Butter brickle ice cream
with marshmallow fluff and chocolate sprinkles.
Oh, Charlie, no.
What?!
"What?!"
Only one person on earth puts chocolate sprinkles
and marshmallow fluff on butter brickle ice cream.
Congratulations, Sherlock.
You cracked the case.
She is a married woman, Charlie.
I can't help it. I love her.
Oh, please. You didn't start loving her
until you found out you couldn't have her.
So? That doesn't make it... not love.
But what if her husband catches you?
Then he shoots me, and you can have my house and my car.
Go to her, Charlie.
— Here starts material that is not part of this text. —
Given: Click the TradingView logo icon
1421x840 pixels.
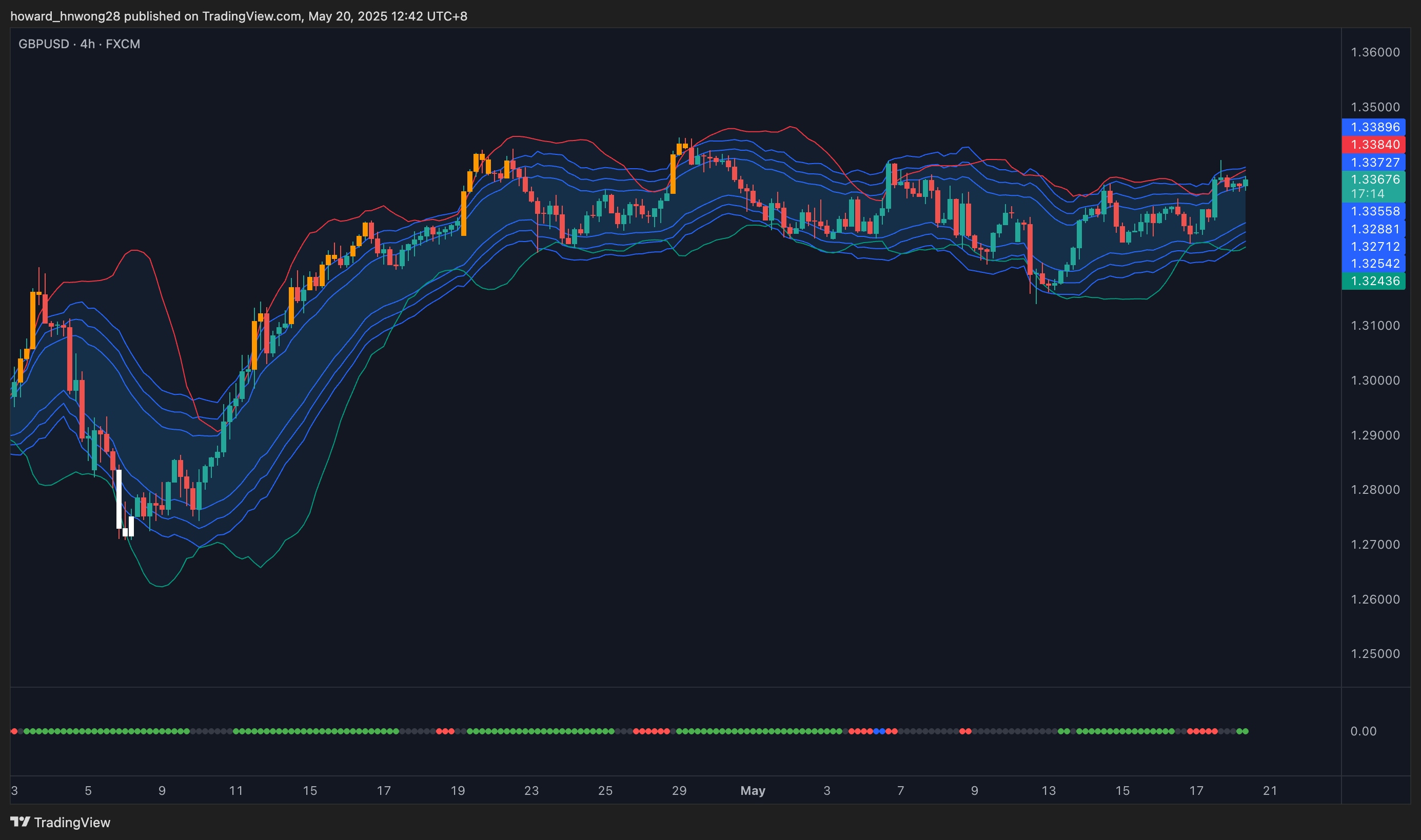Looking at the screenshot, I should coord(21,822).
She's waiting.
(sighs)
Ow!
Son of a ***!
(breaking wind)
JAKE: Dude, don't waste it.
Squeeze it in!
♪ Men. ♪
(panting)
(grunting)
Not as easy as it looks, is it?
No.
Is your husband gone?
He just left. We're alone.
Wait.
We agreed, just talking.
Right, right, right. Just talking. Let's talk.
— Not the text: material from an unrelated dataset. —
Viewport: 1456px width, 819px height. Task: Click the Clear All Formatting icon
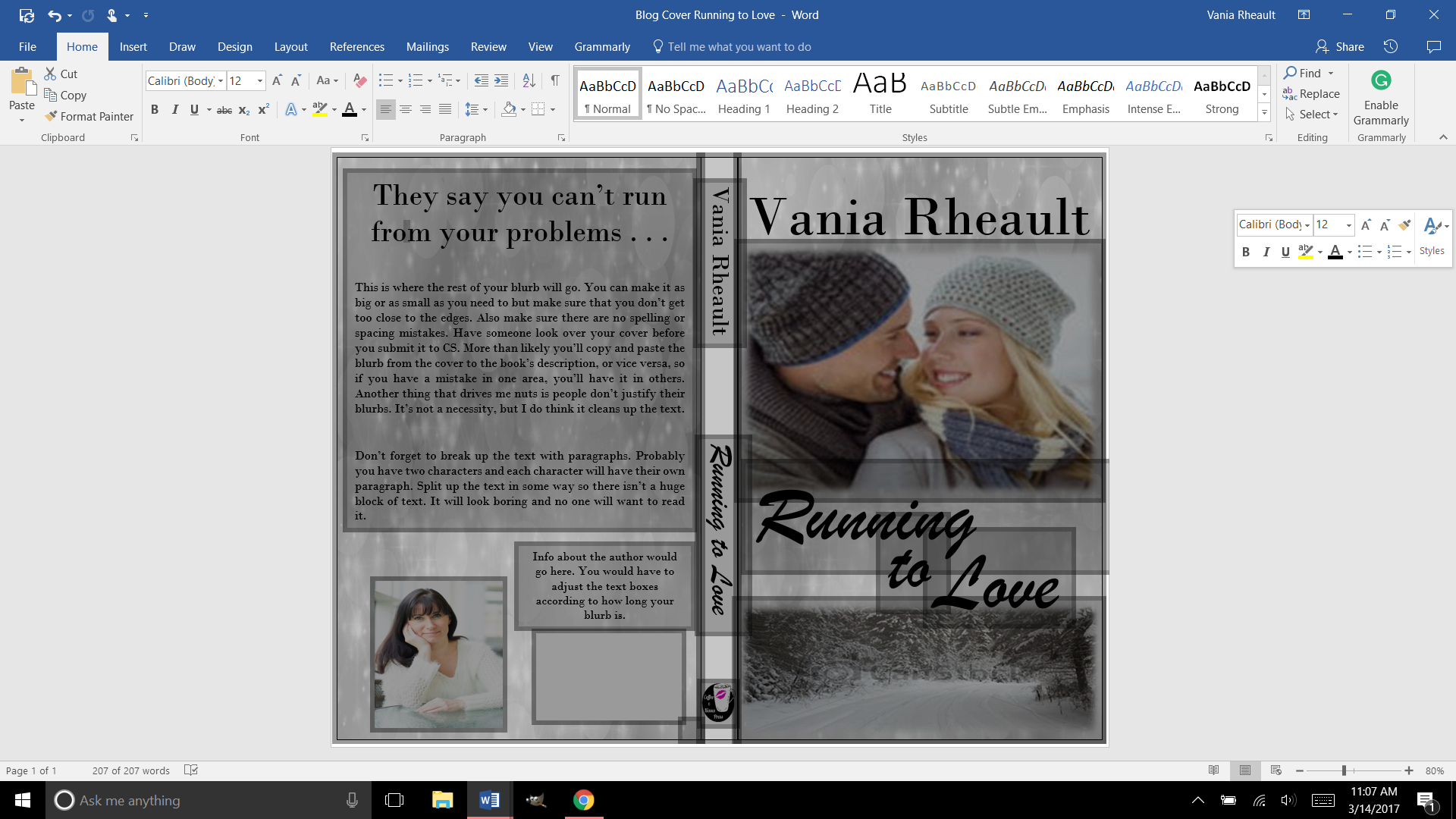click(360, 80)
Do you know what Manny said to me right before he left?
Um... "I love you,
"but it's okay to have an affair with Charlie,
'cause he's a swell guy and I'm secretly gay"?
No.
He said, in the whole world,
I'm the only one who can move him.
Like I said, gay.
How can I betray a man like that?
I can think of several ways.
You on top, you on bottom, everybody facing the TV.
Charlie.
Who moves you, Rose? Him or me?
I don't know. I'm confused.
I love Manny.
But you and I are soul mates, like Romeo and Juliet.
Really? Did Romeo ever chew through the ropes
holding him to a radiator in a motel outside of Bakersfield
when Juliet was just trying to give him a birthday surprise?
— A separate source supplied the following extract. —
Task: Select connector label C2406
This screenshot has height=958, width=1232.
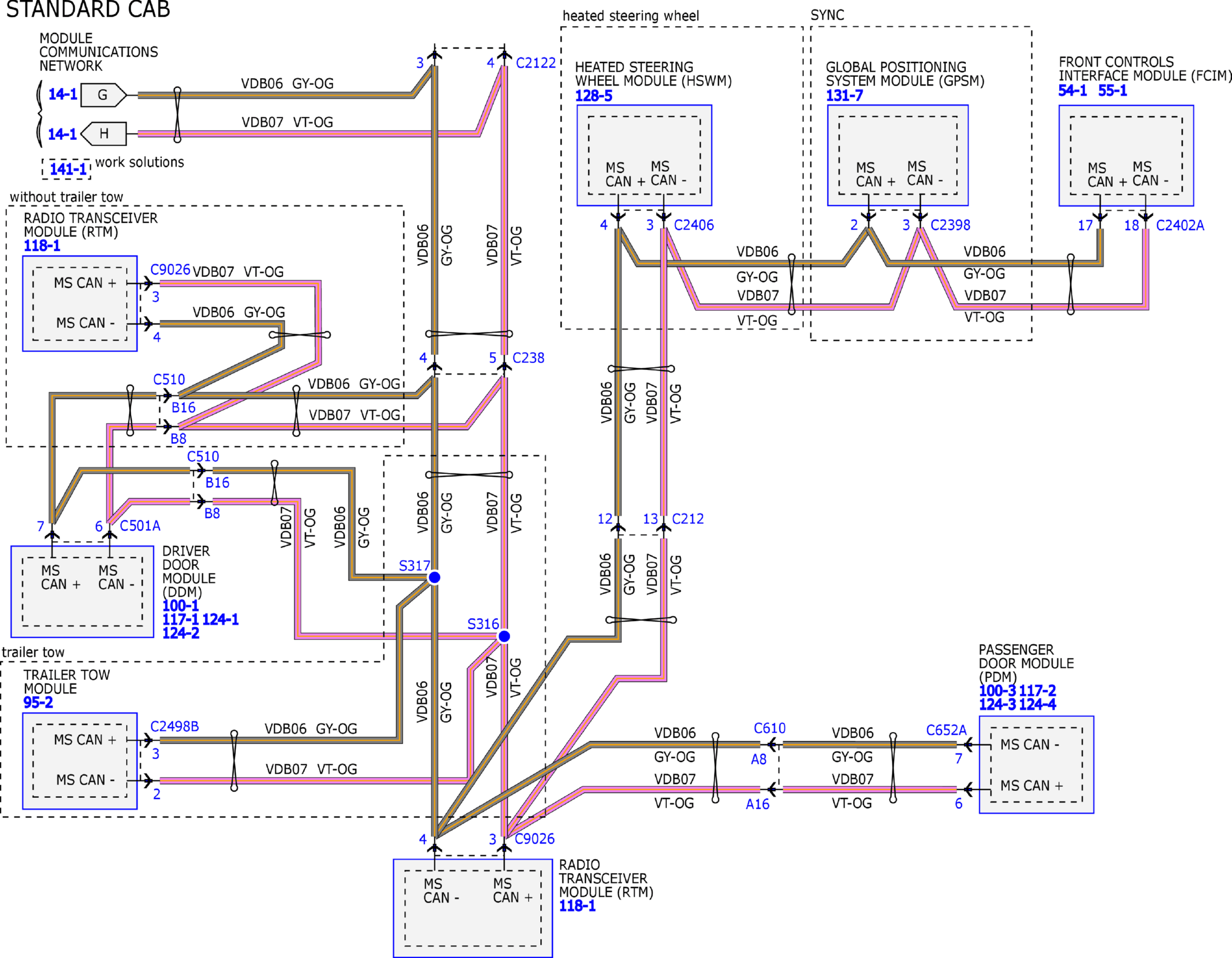Action: (x=694, y=225)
Birthday surprise? You were going to brand me.
Branding is the new piercing, Charlie.
Fine. Pierce me, brand me, do anything you want.
It's just an expression.
Give me another chance, Rose.
No. It's wrong.
Fine. You just say the word, and I'll go.
Time's up.
(sighing)
I love you.
I love you, too.
You know what this means, don't you?
I think so.
You're going to have to kill Manny.
What?!
Kidding.
Just wanted to see how far you'd go.
♪ Men. ♪
Can I tell you something, Rose?
Anything.
I've never felt happier and more at peace
than I do at this very moment.
Who's being a little gay now?
(phone chimes)
Oh. It's a text from Manny.
He's on his way home. You have to go.
When can I see you again?
You can't. This was a mistake.
How can you say that?
Charlie, I love my husband.
Forget Manny. Run away with me.
You don't mean that.
I do.
Come on, Charlie.
If you had me to yourself,
you'd be tired of me within a year.
Then you can go back to Manny. Everybody wins.
Go.
I love you.
Oh, aren't you the naughty boy who likes to watch?
♪ Men. ♪
♪ Men. ♪
ELDRIDGE: Hurry up, dude.
Hang on.
Hi. I'm Jake Harper,
and you're about to witness
a little something we like to call...
"Fumes of Fury."
All right.
Remember, if for some reason
you don't reach the ocean, just tuck and roll.
Okay, just hurry up.
All right. Let 'er rip.
(breaking wind, flame roaring)
***.
I can't believe nothing happened.
I wouldn't say that. I think I crapped my pants.